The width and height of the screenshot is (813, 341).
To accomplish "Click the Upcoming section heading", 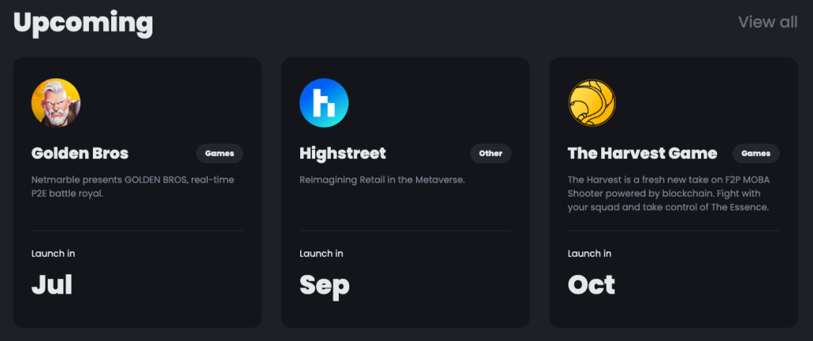I will coord(83,23).
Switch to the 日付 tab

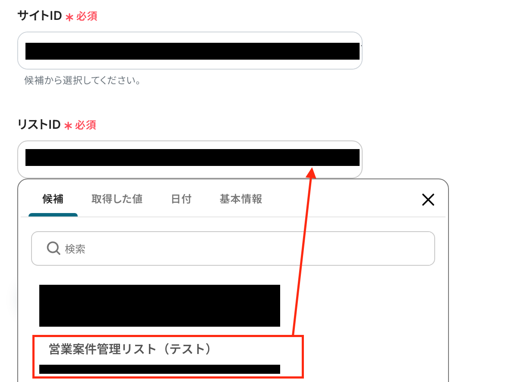tap(181, 199)
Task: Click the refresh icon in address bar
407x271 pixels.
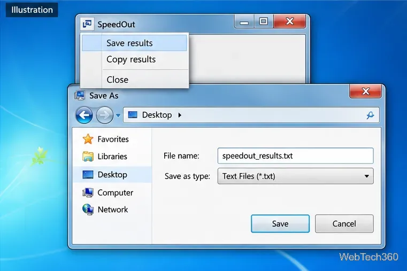Action: click(x=370, y=115)
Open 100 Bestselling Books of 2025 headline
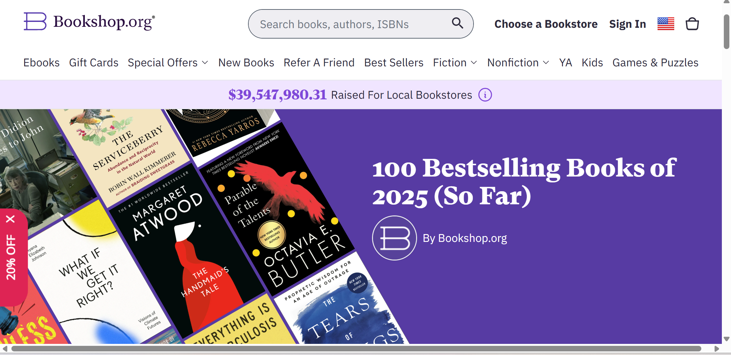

• **Description of the task**
Take the line that contains "Switch to the 日付 tab" and every line after it up to the end of the records above, and restate them exactly, without the pictures.

• **Written reply**
Switch to the 日付 tab

tap(181, 199)
Task: Click the refresh icon in address bar
407x271 pixels.
Action: click(x=370, y=115)
Open 100 Bestselling Books of 2025 headline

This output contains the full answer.